Exercise task:
Update the data starting at the line containing "This screenshot has width=1568, height=341." and ending at the line containing "empty space in" by replacing "stool" with "bench", leaving everything else unchanged. Omit the pictures from your answer.

Source data:
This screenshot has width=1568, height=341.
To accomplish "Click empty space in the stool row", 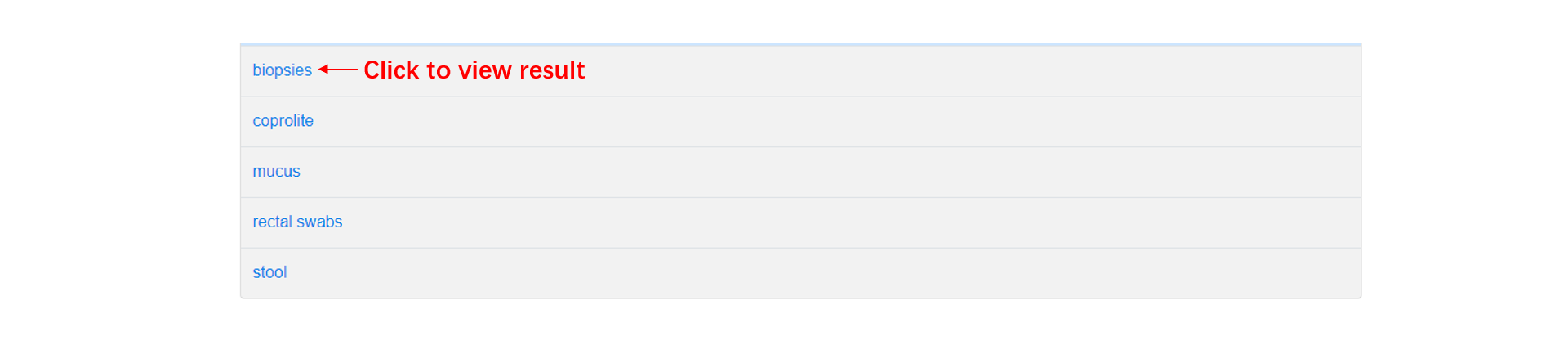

--

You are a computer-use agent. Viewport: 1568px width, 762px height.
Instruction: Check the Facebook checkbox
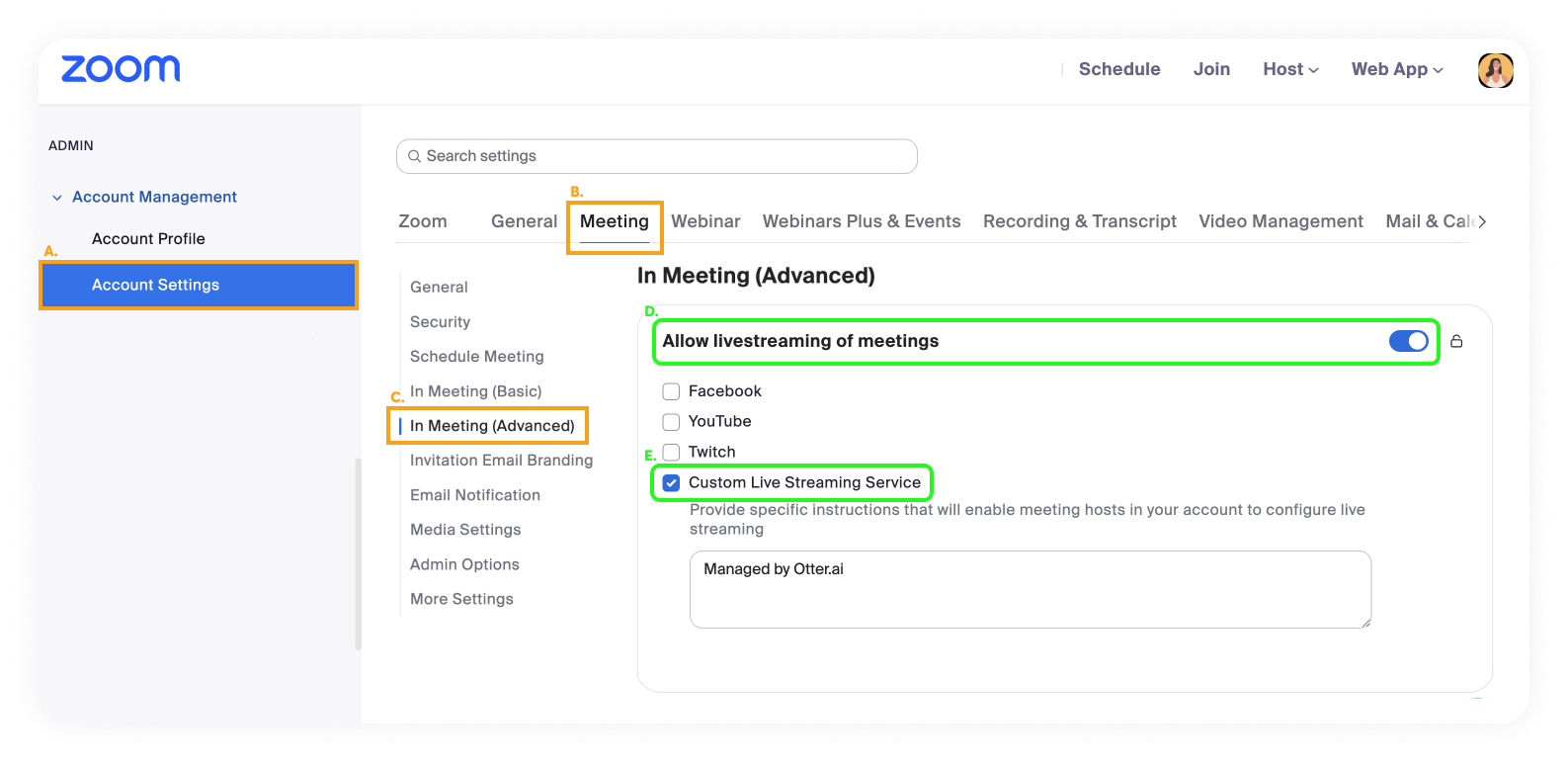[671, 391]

Result:
This screenshot has width=1568, height=341.
To accomplish "Click empty space in the bench row", 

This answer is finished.